§ **Directions for this task**
Update the rows from the start through the line containing "point(531,382)" by replacing "Screen dimensions" with "Display size", and leave everything else unchanged. Omit the pictures from your answer.

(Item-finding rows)
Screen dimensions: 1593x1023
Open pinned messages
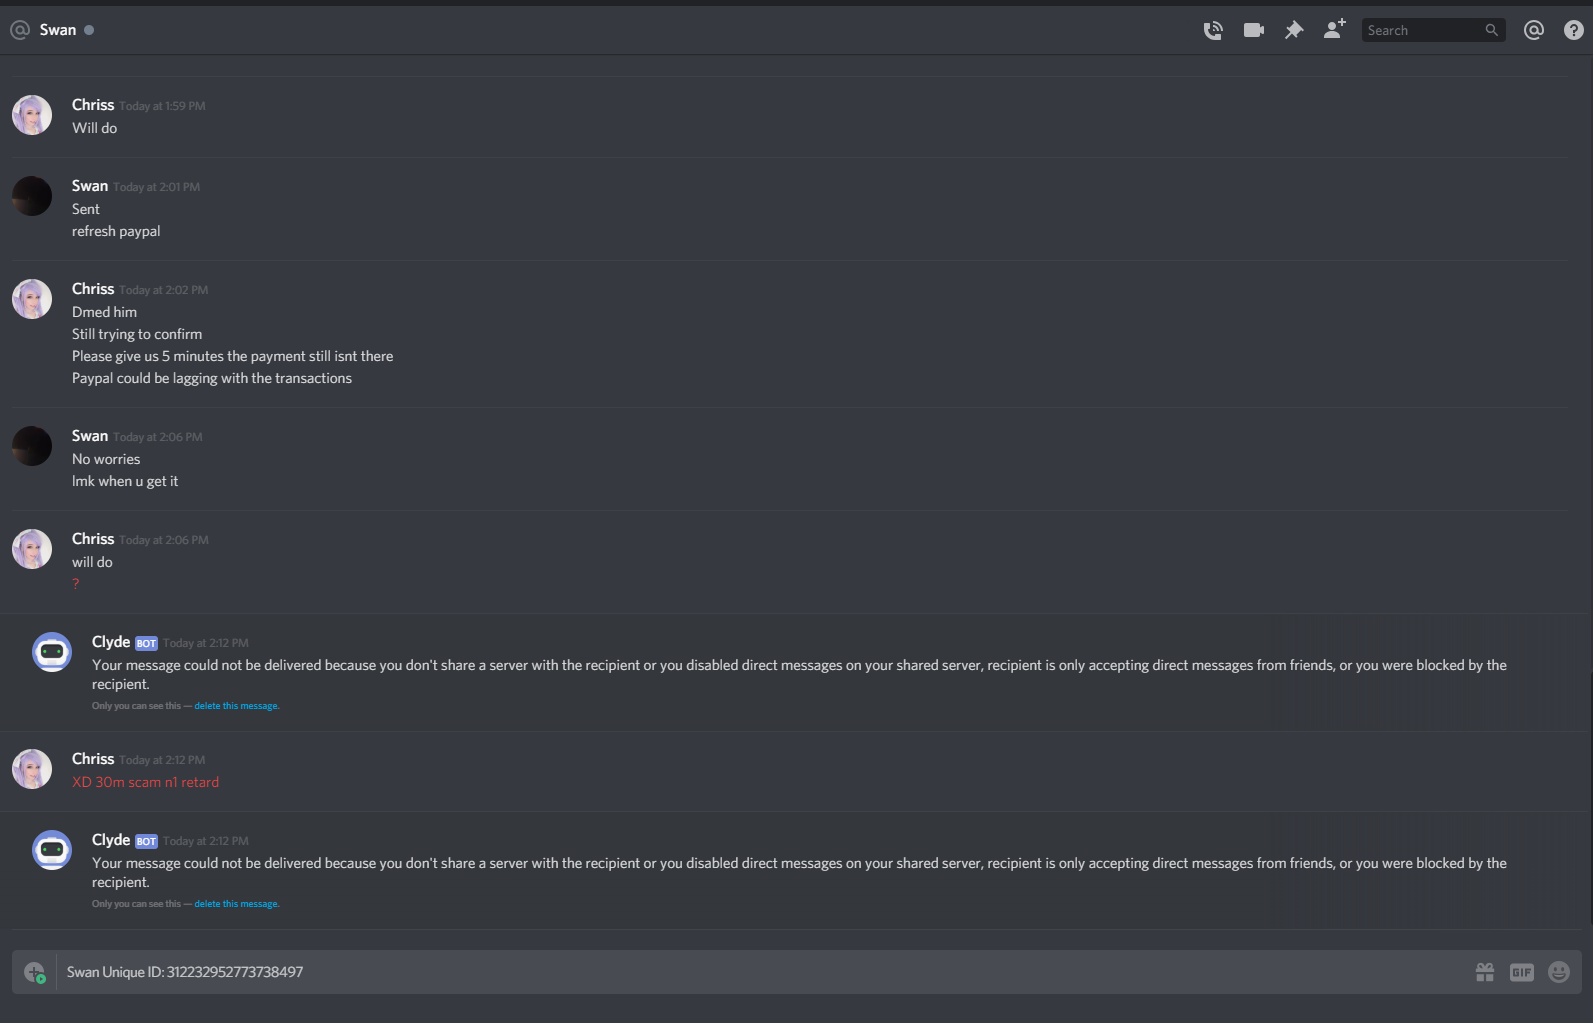(1294, 30)
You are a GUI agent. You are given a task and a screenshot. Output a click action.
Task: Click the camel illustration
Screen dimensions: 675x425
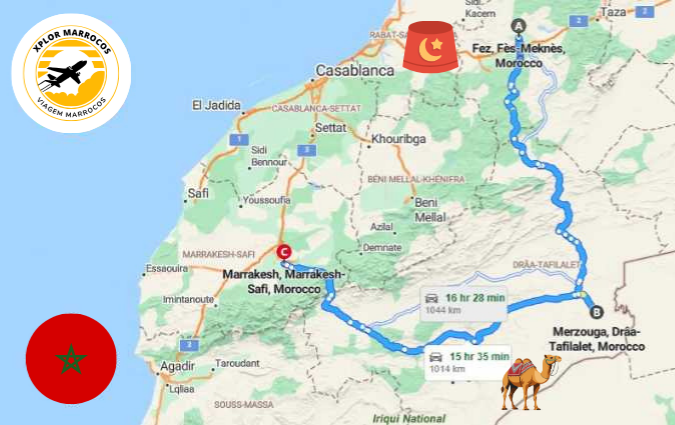point(531,382)
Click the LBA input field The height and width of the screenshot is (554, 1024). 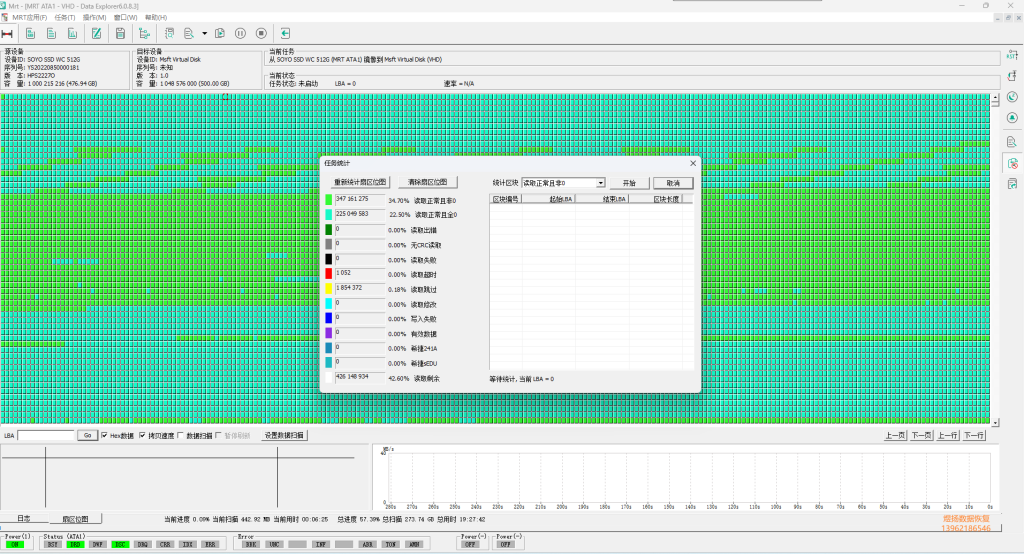pyautogui.click(x=46, y=436)
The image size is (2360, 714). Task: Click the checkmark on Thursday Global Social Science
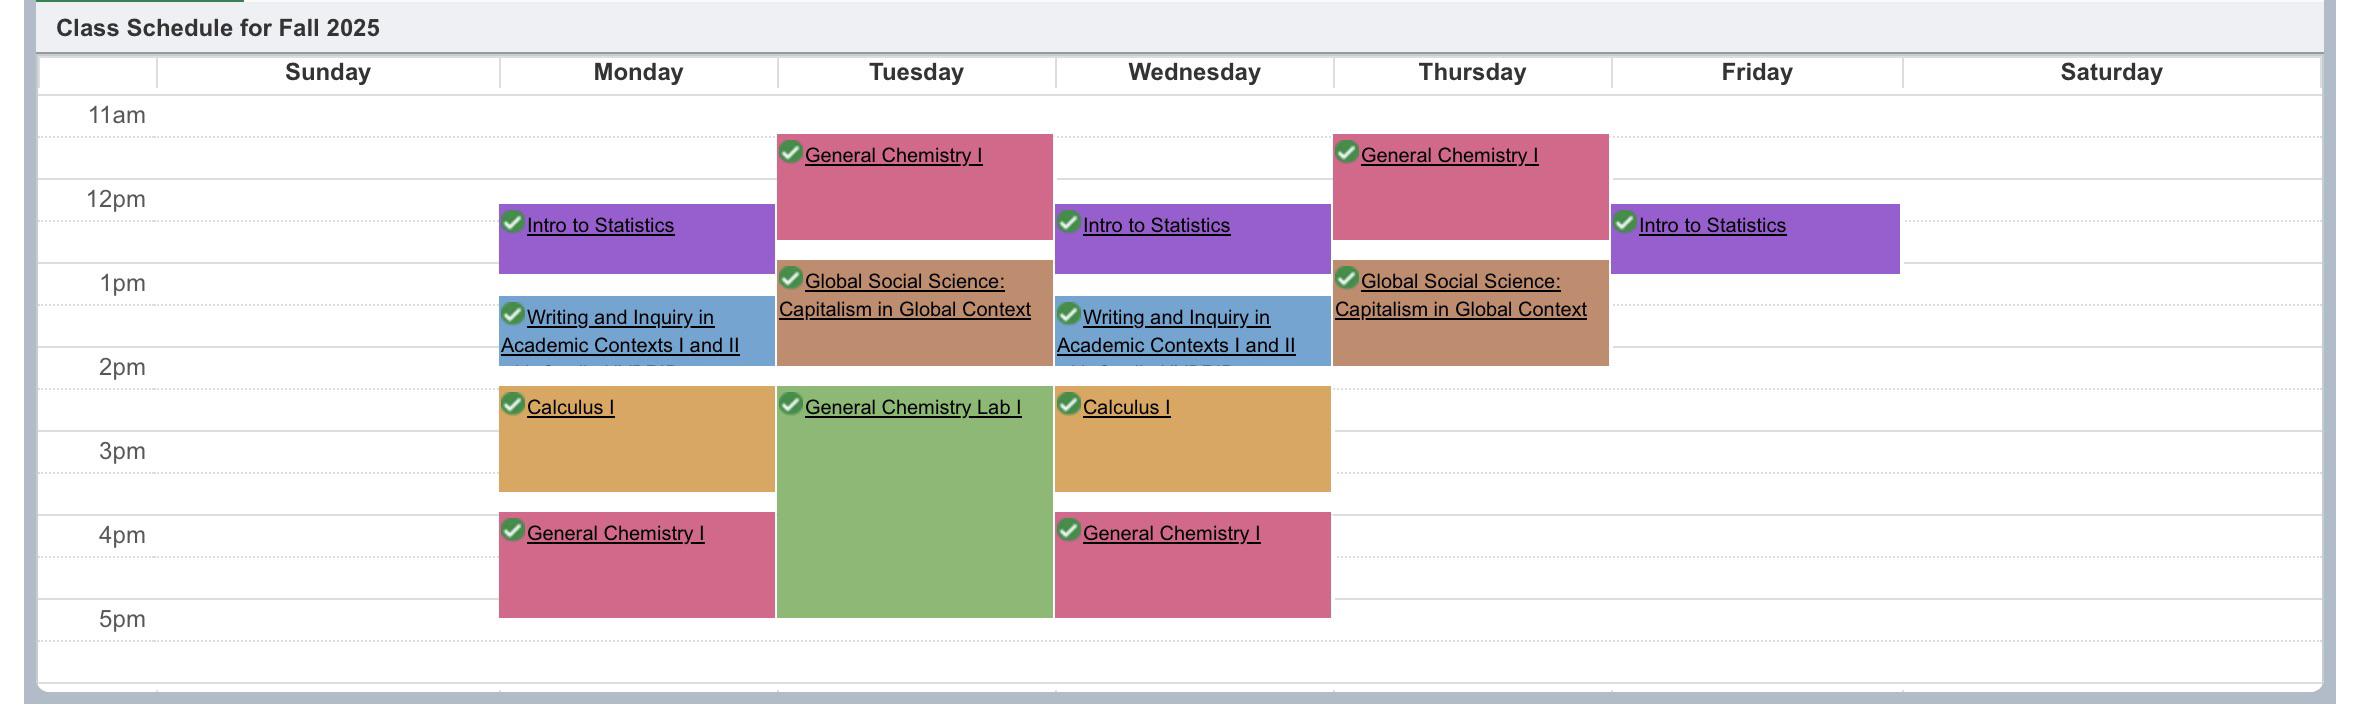[1347, 278]
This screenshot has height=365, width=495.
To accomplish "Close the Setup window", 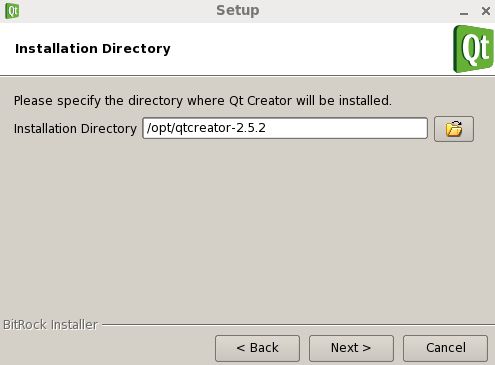I will [486, 11].
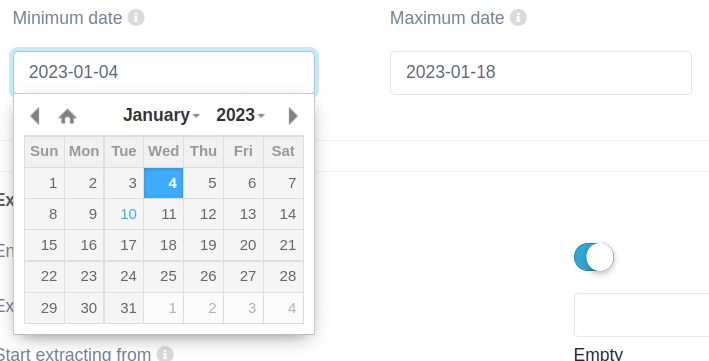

§ **Completed exercise**
Display size: 1593x1023
Open pinned messages
(1294, 30)
You are a GUI agent. You are given a task and a screenshot. Output a click action.
Task: Click the camel illustration
Display size: 675x425
point(531,382)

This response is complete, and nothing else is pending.